__JOBS__.
1. Reproduce, word for word, the part of the essay on voter turnout and organizing that opens with the words containing "The dirty secret" and closes with "in bed with).".
2. Write the next part of the essay on voter turnout and organizing, picking up after its final sentence.

The dirty secret is that the Democratic Party and the non-profit industrial complex have become intertwined, and it obviously all goes back to money. The same coastal elites funding our “non-partisan” GOTV efforts are maxing out their donations to Chuck Schumer and organizing Super PACs for Joe Biden. It’s a disgusting state of affairs but it’s reality. And of course no major political party ever really wants an engaged electorate. What they’d like is for ordinary people to vote for them and then go back to their lives. It’s easier for them that way. Easier to ignore rising inequality. Easier to write blank checks to the war machine (This, of course, goes for the Republicans as well as the Democrats. I write here about the Democrats only because that’s the party that the non-profit sector has climbed in bed with).
We should stop playing in to their hands and badgering people to vote every couple years while ignoring their problems in between. This means having some tough discussions and decisions about our funding. It might mean cutting back on our voter turnout efforts. But I think we’ve been doing things ass backwards for long enough and it’s hurting more than it’s helping. Instead of trying to move people into organizing by getting them to vote, we should do the exact opposite. There are no shortcuts to a truly engaged populace.
If we want people to vote, and know about what they’re voting for and be able to hold their elected officials accountable between elections, we have to do the arduous, time consuming work of organizing from the ground up. We should start by talking to people, listening to them in the places where they are, about the problems in their neighborhoods, towns, and cities. The problems affecting them and their loved ones. Get them together to build power to do something about it. Don’t even think or talk about elections or voting. Instead, organize research meetings to figure out who has the ability to make the changes we want, and invite them to talk with us. Make a demand. You know, basic, long term organizing stuff. People will naturally learn some political lessons through this process. They might learn that their local mayor is an asshole or that the county commission is cutting funding to a program they care about. I promise that these are better, more sustainable motivators to vote than any presidential campaign ad or pledge card. If we go through this process with people, maybe we will learn to hold national level politics more loosely and become more invested in what’s happening in our own back yards. Maybe they’ll even vote but leave the top of the ballot blank.

__SUPPLIED DATA__.
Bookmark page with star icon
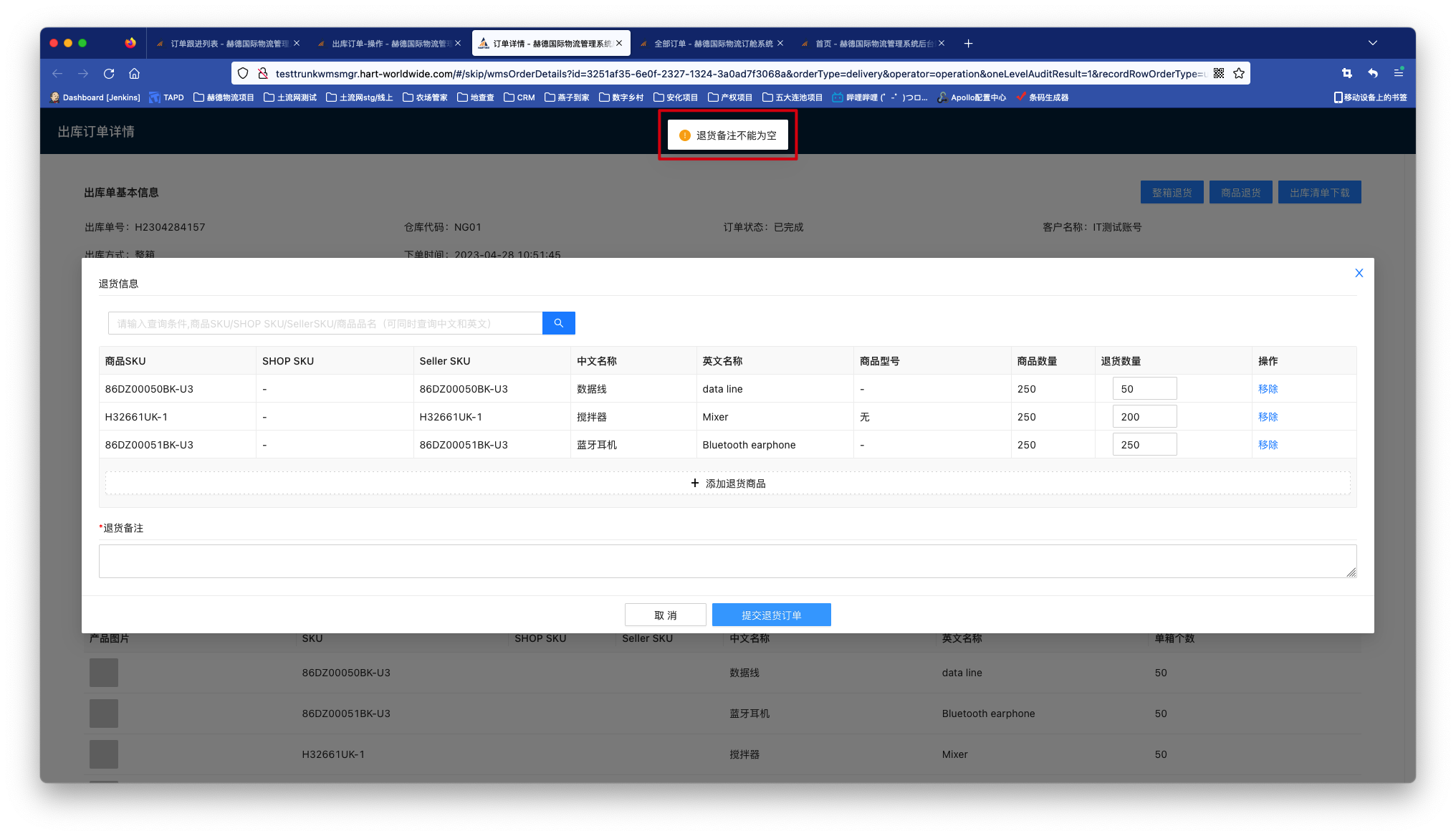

__TASK-BY-TASK RESULTS__.
1.
The dirty secret is that the Democratic Party and the non-profit industrial complex have become intertwined, and it obviously all goes back to money. The same coastal elites funding our “non-partisan” GOTV efforts are maxing out their donations to Chuck Schumer and organizing Super PACs for Joe Biden. It’s a disgusting state of affairs but it’s reality. And of course no major political party ever really wants an engaged electorate. What they’d like is for ordinary people to vote for them and then go back to their lives. It’s easier for them that way. Easier to ignore rising inequality. Easier to write blank checks to the war machine (This, of course, goes for the Republicans as well as the Democrats. I write here about the Democrats only because that’s the party that the non-profit sector has climbed in bed with).

2.
The counter to this sort of thinking inevitably is that we simply don’t have time for this long term strategy. That this is The Most Important Election Of Our Lifetimes and that we have to get people out to vote asap. You’ll forgive me if I don’t find that persuasive having heard it about every election since 2000. And I would say there’s no time better to start a longer term strategy than the present! Besides, how well has the current plan worked?
No shortcuts.
There’s a huge number of Americans out there, most of them poor and working class, who have looked around, seen their quality of life declining year over year, seen their livelihoods torn from them, seen their community disintegrating, and concluded that politicians, whatever party they come from, simply don’t give a shit about them or the people they love. They’re not wrong. Instead of telling them not to trust their gut, maybe we should try to help them solve the problems. If they end up voting as part of it, that would be icing on the cake.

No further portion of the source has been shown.